▸ Excerpted text
>> begin
The “head” aboard a Navy ship is the toilet.  The term comes from the days of sailing ships when the place for the crew to relieve themselves was all the way forward on either side of the bow sprit, the integral part of the hull to which the figurehead was fastened.  The reason for being forward is that the action of the seawater would clean the area. 

HOLYSTONE 

Soft sandstone often used to scrub the teak decks of ships.  Sailors had to kneel as if in prayer when scrubbing the deck.  Holystone was often called so because it is full of holes.  The last Navy ships with teak decks were the battleships. 

KEEL HAULING 

A naval punishment on board ships said to have originated with the Dutch but adopted by other navies during the 15th and 16th centuries.  A rope was rigged from yardarm to yardarm, passing under the bottom of the ship, and the unfortunate delinquent secured to it. Sometimes with lead or iron weights attached to his legs.  He was hoisted up to one yardarm and then dropped suddenly into the sea, hauled underneath the ship, and hoisted up to the opposite yardarm, the punishment being repeated after he had had time to recover his breath.  While he was under water, a “great gun” was fired, “which is done as well to astonish him so much the more with the thunder of the shot, as to give warning until all others of the fleet to look out and be wary by his harm.”  (From Nathaneil Boteler, A Dialogical Discourse, 1634.)  The U. S. Navy never practiced keelhauling. 

LOG BOOK 

In the early days of sailing ships, the ship’s records were written on shingles cut from logs.  These shingles were hinged and opened like a book.  The record was called the “log book.”  Later on, when paper was readily available and bound into books, the record maintained its name. 

MAYDAY 

The distress call for voice radio for vessels and people in serious trouble at sea.  The term was made official by an International Telecommunications Conference in 1948 and is an anglicizing of the French “m’aidez” which means help me. 

PEA COAT 

Sailors who have to endure pea-soup weather often don their pea coats but the coat’s name isn’t derived from the weather.  The heavy topcoat worn in cold and miserable weather by seafaring men was once tailored from pilot cloth.  Pilot cloth was a heavy, course, and stout kind of twilled blue cloth with the nap on one side.  The cloth was sometimes called P-cloth for the initial letter of “pilot” and the garment made from it was called a p-jacket and later a pea coat.  The term has been used since 1723 to denote coats made from that cloth. 

PIPING

Boatswains have been in charge of the deck force since the days of sail.  Setting sails, heaving lines, and hoisting anchors required coordinated team effort and boatswains used whistle signals in to order the coordinated actions.  Then visitors were hoisted aboard or over the side, the pipe was used to order, “Hoist away” or “avast heaving.”  In time, piping became a naval honor on shore as well as at sea. 

PLANK OWNERS 

A “plank owner” is an individual who was a member of the crew of a ship when that ship was placed in commission.  In earlier years, this applied to a first commissioning; since then it has often been applied to one who was part of a re-commissioning crew as well.  “Plank owner” is not an official Navy term and has consequently been variously defined by different Navy units.
>> end
▸ Challenge 1
In the naval terms glossary, condense the paragraph beginning "In the early days of sailing ships, the ship's records" into one shorter sentence that keeps its main facts.
The rows that follow are unrelated to the naval terms glossary.

▸ Input for this task
>> begin
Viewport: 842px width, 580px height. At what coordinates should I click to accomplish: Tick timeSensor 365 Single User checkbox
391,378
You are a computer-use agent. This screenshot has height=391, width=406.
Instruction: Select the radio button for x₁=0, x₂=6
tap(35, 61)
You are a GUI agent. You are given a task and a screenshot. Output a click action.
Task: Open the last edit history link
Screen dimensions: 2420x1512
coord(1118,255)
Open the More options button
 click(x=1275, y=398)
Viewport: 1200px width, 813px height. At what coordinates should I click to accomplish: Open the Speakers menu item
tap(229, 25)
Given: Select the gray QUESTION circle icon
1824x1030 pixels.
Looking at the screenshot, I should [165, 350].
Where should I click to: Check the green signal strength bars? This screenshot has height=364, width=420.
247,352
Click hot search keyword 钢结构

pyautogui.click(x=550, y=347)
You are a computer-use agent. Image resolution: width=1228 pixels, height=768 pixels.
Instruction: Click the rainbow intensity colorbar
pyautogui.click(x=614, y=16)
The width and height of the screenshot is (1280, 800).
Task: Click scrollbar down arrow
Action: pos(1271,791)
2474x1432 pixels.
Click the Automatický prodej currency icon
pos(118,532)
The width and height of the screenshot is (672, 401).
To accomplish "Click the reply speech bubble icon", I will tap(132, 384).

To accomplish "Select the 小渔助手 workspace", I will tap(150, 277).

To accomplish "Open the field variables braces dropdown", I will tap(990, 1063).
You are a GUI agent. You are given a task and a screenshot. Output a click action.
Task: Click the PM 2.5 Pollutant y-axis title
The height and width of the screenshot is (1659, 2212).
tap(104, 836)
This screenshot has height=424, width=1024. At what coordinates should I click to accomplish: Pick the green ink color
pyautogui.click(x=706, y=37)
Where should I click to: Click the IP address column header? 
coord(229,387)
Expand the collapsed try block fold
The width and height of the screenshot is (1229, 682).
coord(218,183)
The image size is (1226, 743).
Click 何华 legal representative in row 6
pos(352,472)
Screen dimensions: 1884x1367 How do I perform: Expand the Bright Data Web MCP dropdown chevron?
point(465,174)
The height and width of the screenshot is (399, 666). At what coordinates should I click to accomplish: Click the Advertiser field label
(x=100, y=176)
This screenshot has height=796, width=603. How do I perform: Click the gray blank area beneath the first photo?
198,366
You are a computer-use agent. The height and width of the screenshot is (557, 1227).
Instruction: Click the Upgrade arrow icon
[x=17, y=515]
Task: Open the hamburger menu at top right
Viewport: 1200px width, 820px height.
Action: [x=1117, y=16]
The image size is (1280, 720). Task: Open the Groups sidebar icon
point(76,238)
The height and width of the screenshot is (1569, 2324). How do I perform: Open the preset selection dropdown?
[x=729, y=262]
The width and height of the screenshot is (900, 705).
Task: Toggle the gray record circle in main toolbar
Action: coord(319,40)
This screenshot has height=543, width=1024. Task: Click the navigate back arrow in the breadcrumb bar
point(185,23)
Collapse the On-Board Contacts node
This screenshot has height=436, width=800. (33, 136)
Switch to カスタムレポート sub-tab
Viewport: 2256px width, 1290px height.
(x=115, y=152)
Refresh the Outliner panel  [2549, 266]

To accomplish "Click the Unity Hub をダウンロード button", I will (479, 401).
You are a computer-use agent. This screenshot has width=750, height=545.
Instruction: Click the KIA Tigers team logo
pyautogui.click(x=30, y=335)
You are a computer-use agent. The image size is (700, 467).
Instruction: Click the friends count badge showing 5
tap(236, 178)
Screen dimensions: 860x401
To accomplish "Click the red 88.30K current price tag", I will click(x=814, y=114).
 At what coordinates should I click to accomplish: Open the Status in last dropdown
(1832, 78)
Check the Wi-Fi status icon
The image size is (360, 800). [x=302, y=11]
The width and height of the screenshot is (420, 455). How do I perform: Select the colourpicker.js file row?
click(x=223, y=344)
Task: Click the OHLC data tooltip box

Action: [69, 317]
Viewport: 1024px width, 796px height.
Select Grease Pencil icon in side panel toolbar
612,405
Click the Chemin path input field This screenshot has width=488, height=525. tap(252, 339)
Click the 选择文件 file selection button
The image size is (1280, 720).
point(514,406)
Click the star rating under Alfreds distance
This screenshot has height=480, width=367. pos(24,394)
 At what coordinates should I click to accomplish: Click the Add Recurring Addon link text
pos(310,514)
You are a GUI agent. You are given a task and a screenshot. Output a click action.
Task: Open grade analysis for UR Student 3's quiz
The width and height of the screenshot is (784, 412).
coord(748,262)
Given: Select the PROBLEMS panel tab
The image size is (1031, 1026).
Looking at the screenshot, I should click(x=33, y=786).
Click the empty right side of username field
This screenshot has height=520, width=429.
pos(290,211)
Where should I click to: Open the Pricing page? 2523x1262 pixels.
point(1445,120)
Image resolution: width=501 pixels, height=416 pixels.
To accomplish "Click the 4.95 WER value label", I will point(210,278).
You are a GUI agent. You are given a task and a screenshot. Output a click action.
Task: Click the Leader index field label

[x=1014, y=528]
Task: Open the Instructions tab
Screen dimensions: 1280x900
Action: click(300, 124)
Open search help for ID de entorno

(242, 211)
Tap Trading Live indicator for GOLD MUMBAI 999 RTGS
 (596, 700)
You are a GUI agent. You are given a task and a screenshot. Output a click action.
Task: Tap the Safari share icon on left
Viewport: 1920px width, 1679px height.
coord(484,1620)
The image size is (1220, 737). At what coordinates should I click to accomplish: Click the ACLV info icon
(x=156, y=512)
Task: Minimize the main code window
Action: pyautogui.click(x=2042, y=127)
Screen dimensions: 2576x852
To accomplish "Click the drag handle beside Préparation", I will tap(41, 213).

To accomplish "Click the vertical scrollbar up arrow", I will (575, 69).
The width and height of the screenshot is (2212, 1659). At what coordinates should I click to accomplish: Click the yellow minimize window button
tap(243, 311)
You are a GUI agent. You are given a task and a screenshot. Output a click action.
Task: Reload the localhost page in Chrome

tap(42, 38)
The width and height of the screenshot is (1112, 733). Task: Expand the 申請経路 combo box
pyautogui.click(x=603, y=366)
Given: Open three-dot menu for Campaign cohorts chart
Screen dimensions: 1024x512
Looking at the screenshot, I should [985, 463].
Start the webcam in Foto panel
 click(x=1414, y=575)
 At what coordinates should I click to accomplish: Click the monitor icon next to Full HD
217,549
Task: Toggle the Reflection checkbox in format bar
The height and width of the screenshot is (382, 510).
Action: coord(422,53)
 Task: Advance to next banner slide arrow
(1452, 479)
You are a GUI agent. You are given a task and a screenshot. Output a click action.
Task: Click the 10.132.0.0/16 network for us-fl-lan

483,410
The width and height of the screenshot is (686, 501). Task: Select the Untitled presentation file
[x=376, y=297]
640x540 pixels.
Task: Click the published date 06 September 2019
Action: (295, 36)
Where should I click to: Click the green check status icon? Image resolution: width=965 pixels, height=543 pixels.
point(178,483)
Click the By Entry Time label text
>> end
▸ Challenge 2
Output the rows verbatim, everything from the row that contains "You are a computer-use agent. Image" down to the row that contains "pos(352,472)", both included.

▸ Answer 1
Early ship's records were kept on hinged shingles cut from logs that opened like a book, so the record was called the "log book," a name it kept once paper bound into books became readily available.

▸ Answer 2
You are a computer-use agent. Image resolution: width=1228 pixels, height=768 pixels.
Instruction: Click the rainbow intensity colorbar
pyautogui.click(x=614, y=16)
The width and height of the screenshot is (1280, 800).
Task: Click scrollbar down arrow
Action: pos(1271,791)
2474x1432 pixels.
Click the Automatický prodej currency icon
pos(118,532)
The width and height of the screenshot is (672, 401).
To accomplish "Click the reply speech bubble icon", I will tap(132, 384).

To accomplish "Select the 小渔助手 workspace", I will tap(150, 277).

To accomplish "Open the field variables braces dropdown", I will tap(990, 1063).
You are a GUI agent. You are given a task and a screenshot. Output a click action.
Task: Click the PM 2.5 Pollutant y-axis title
The height and width of the screenshot is (1659, 2212).
tap(104, 836)
This screenshot has height=424, width=1024. At what coordinates should I click to accomplish: Pick the green ink color
pyautogui.click(x=706, y=37)
Where should I click to: Click the IP address column header? 
coord(229,387)
Expand the collapsed try block fold
The width and height of the screenshot is (1229, 682).
coord(218,183)
The image size is (1226, 743).
Click 何华 legal representative in row 6
pos(352,472)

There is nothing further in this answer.